Andererseits haftet derjenige, der ein Tier angetrieben, gereizt oder zu verwahren vernachlässigt hat, für den dadurch verursachten Schaden. Im Unterschied zu der bereits skizzierten Haftung kommt es hierbei nicht auf die Eigenschaft als Halter an. Wer also mit dem Hund des Nachbarn "Gassi geht", ist nicht dessen Halter. Diese Person könnte daher nur haften, wenn sie schuldhaft die Verwahrung während des "Gassigehens" vernachlässigt hat.

Pflicht zu Versicherung?

Doch selbst wenn die grundsätzliche Haftungsfrage geklärt ist, bleibt die Frage, wer einer geschädigten Person den Schaden ersetzt. Im Fall eines Hundebisses in Oberösterreich sind dabei Schadenersatzbeträge von zumindest 40.000 Euro zugesprochen worden. Nicht jeder Schädiger und jede Schädigerin ist in der Lage, diese Beträge aufzubringen. Aus diesem Grund muss in Wien, Oberösterreich, Salzburg, der Steiermark und in Niederösterreich für einen Hund eine Haftpflichtversicherung mit einer Versicherungssumme von zumindest 725.000 Euro abgeschlossen werden.
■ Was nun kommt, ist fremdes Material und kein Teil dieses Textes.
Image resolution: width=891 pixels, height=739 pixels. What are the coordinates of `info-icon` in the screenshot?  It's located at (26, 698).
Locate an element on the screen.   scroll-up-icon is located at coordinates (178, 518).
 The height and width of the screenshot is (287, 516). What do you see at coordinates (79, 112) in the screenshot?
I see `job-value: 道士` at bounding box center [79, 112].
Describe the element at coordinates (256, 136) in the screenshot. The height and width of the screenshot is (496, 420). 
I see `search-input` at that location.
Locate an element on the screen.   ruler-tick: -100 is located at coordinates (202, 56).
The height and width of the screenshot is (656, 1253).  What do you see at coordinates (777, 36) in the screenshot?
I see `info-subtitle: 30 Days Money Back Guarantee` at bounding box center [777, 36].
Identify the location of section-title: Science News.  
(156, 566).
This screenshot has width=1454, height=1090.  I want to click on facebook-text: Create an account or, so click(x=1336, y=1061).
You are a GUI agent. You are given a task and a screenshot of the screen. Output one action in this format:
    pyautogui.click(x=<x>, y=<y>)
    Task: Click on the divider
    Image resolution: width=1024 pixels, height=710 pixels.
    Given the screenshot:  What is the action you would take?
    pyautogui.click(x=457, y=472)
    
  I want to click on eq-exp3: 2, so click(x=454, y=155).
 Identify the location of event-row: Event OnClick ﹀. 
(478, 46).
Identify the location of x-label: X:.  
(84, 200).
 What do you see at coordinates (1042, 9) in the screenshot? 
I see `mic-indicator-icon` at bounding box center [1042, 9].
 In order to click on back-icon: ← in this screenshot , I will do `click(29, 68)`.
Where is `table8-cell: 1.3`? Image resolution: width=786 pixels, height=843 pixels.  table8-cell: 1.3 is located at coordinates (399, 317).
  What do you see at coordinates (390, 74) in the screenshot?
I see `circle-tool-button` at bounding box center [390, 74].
In Niederösterreich ist dieser Nachweis für bestimmte Hunde, welche bereits vor dem 1. Juni 2023 gehalten wurden, noch bis spätestens 1. Juni 2025 der Gemeinde zu melden. In Tirol ist lediglich der Abschluss einer Haftpflichtversicherung, jedoch keine bestimmte Versicherungssumme, landesgesetzlich vorgeschrieben. Dadurch soll der geschädigten Person ein ausreichender Haftungsfonds zur Verfügung stehen. Aufgrund der häufigeren Berichterstattung über Vorfälle mit Hunden ist nicht auszuschließen, dass die übrigen Bundesländer diesbezüglich gleichartige Regelungen erlassen werden.

Verpflichtende Meldung

Nach dem Tierschutzgesetz müssen alle Hunde gechipt und bei der Heimtierdatenbank des Gesundheitsministeriums gemeldet werden. Mittels ID Austria kann eine Registrierung selbst kostenlos durchgeführt werden. Alternativ bietet das Stadtservice Wien gemeinsam mit dem Tierquartier Wien noch bis Oktober 2024 eine kostenlose Registrierung in der Heimtierdatenbank an. Da eine Registrierung von Hunden mittels eines Chips sowie in der Heimtierdatenbank gesetzlich verpflichtend ist, stellen Verstöße Verwaltungsübertretungen dar. In diesem Fall drohen Verwaltungsstrafen von bis zu 3750 Euro. (Reinhard Vanek, 23.6.2024)

Reinhard Vanek ist Rechtsanwalt in Wien und unter anderem auf Tierrecht spezialisiert.